Das politische Kartenhaus des israelischen Ministerpräsidenten Ariel Scharon ist am Mittwoch im Streit um die Finanzierung religiöser Einrichtungen eingestürzt. Nach Monaten des Taktierens, in denen oft nur die oppositionelle Arbeitspartei die Regierung vor der Niederlage bewahrt hat, kündigte Scharons größter Koalitionspartner - die bürgerlich-säkulare Schinui-Partei - ihm bei einem Parlamentsvotum über den Haushalt für das kommende Jahr die Gefolgschaft auf. Die Zeichen stehen jetzt auf große Koalition.

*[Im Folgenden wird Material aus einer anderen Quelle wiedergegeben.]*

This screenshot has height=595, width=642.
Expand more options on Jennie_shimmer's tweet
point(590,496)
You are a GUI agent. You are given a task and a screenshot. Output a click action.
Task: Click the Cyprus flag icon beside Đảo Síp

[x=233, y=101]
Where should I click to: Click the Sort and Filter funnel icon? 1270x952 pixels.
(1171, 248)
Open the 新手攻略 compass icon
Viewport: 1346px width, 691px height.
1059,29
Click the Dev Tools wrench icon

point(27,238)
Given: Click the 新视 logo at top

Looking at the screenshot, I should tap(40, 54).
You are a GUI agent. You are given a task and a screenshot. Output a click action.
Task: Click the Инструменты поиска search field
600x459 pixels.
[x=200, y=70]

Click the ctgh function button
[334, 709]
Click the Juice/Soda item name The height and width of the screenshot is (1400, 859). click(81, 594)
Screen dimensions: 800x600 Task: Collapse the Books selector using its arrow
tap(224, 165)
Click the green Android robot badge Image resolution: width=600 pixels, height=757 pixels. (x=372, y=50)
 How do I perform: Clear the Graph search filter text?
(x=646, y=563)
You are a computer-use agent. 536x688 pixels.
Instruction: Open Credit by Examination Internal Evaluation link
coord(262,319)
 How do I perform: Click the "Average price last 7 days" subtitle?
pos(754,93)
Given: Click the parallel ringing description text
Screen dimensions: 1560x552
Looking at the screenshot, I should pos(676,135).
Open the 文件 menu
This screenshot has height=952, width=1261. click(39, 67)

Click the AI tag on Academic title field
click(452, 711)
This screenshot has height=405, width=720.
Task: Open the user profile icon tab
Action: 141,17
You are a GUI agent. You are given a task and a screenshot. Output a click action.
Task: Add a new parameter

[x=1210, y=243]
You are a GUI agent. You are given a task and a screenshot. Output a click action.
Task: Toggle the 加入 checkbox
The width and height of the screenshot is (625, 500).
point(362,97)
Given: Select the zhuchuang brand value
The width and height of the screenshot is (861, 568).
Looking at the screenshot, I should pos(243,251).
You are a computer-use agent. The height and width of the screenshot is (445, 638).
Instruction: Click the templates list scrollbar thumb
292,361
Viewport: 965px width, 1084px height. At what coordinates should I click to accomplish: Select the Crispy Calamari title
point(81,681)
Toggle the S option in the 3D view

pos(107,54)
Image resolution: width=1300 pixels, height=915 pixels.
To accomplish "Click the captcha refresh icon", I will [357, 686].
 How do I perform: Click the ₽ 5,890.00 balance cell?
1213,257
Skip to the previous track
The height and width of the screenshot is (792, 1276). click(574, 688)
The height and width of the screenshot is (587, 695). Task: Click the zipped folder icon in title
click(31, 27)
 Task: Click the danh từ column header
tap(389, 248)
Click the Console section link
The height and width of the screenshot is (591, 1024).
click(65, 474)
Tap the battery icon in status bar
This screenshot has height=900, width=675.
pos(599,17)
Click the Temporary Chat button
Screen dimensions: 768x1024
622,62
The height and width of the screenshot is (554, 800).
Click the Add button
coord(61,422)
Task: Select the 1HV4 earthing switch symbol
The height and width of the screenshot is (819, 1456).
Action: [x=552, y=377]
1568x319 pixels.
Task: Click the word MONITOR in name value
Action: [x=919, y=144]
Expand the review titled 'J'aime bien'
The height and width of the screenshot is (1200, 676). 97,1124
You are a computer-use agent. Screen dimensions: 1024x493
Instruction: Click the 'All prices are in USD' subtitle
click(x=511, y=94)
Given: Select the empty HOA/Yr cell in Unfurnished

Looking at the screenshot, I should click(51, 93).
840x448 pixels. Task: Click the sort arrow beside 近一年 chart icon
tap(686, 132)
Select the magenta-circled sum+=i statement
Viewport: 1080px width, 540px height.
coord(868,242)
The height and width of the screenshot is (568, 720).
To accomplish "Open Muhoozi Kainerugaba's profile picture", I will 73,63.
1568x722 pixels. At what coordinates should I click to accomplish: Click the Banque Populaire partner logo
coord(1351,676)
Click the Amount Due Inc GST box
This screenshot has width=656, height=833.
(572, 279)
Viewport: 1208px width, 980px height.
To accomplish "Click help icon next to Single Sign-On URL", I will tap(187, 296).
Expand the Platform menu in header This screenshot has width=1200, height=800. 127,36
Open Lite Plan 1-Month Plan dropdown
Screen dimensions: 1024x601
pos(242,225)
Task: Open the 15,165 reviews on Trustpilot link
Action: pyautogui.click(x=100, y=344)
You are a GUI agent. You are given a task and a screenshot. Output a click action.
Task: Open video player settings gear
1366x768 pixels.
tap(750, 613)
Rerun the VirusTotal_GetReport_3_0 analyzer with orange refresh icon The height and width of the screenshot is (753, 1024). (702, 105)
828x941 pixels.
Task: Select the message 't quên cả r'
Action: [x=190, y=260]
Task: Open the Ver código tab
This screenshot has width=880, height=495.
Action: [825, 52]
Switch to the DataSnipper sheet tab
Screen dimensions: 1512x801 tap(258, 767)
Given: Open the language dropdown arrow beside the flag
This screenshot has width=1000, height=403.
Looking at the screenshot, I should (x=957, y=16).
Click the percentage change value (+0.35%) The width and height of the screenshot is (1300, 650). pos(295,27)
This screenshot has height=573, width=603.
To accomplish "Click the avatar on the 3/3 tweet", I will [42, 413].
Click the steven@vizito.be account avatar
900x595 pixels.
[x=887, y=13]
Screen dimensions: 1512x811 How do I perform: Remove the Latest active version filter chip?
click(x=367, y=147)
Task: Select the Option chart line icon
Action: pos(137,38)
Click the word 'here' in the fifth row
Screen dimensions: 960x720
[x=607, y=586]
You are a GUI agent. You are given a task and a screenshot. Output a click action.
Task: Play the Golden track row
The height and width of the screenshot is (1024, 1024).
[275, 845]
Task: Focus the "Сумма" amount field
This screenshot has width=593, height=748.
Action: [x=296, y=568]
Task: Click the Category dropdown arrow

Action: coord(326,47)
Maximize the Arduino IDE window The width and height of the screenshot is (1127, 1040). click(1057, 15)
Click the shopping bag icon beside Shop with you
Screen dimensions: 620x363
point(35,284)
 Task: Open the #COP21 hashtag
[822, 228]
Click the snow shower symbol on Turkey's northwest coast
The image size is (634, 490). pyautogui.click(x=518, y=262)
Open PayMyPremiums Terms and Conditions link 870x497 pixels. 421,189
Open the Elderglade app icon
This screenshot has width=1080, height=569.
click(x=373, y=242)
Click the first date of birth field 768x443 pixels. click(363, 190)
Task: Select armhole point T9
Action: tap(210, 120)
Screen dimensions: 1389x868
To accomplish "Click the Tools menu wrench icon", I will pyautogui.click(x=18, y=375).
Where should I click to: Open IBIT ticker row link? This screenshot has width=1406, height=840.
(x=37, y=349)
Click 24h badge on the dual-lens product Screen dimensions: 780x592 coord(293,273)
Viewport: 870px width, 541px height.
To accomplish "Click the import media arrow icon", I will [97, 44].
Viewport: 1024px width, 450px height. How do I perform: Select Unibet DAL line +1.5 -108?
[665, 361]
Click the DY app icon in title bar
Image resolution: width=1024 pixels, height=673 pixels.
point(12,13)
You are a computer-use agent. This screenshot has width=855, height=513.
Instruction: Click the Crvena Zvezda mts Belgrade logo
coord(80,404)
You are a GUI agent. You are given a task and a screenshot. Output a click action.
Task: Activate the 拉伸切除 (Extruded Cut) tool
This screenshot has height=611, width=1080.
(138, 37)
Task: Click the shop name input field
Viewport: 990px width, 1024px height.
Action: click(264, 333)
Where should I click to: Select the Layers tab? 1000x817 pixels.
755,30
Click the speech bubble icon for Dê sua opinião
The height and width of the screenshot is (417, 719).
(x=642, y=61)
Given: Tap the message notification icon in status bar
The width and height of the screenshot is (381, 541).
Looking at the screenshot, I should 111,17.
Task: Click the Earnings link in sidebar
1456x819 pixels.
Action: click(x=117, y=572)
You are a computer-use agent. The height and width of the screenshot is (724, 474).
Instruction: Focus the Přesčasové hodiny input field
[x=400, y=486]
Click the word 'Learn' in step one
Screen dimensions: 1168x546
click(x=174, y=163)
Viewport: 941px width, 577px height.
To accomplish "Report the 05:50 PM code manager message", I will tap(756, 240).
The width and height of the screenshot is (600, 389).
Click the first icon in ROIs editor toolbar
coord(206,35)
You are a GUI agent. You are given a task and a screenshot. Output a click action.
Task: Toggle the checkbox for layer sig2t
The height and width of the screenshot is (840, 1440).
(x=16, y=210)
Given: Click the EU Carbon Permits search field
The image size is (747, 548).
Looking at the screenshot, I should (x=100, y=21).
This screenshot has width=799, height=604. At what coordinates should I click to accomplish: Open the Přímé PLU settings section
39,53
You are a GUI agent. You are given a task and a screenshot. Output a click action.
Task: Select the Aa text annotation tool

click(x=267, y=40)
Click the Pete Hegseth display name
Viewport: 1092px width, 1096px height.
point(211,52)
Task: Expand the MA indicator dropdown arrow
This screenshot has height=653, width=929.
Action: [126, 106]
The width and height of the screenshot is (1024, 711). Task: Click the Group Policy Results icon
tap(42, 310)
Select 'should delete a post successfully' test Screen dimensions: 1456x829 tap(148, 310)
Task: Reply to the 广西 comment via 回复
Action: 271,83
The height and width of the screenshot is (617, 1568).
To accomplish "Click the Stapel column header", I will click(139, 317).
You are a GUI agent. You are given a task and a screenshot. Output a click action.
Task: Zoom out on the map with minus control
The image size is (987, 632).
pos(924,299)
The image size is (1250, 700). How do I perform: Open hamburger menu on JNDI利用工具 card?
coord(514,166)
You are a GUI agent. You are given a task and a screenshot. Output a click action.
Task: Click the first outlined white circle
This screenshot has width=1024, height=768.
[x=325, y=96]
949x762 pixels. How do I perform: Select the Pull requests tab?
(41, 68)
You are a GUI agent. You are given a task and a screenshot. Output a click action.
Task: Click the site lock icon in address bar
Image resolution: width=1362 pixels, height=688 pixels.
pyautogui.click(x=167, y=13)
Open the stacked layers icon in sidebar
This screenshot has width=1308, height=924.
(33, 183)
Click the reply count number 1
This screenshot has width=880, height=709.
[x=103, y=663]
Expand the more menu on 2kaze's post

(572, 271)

Scharon entließ noch am Abend vier Minister der Schinui-Partei aus ihren Ämtern. Die Dokumente dazu hätten schon vor der Abstimmung bereit gelegen, erklärten Mitarbeiter Scharons. Der Regierungschef habe den Fall seiner Regierung bewusst in Kauf genommen, weil er das Blatt für eine neue politische Runde bereits in der Hand halte.
Um alles oder nichts
So wussten die Minister, dass es in dem Streit um Staatsgelder für die Institutionen ultra-orthodoxer Juden um alles oder nichts ging. Scharon beabsichtigt, Institutionen der Partei Vereinigtes Tora- Judentum umgerechnet mehr als 40 Millionen Euro zugestehen. Im Gegenzug wurde eine Zustimmung der Partei zum Haushalt erwartet, auf die der Ministerpräsident dringend angewiesen war.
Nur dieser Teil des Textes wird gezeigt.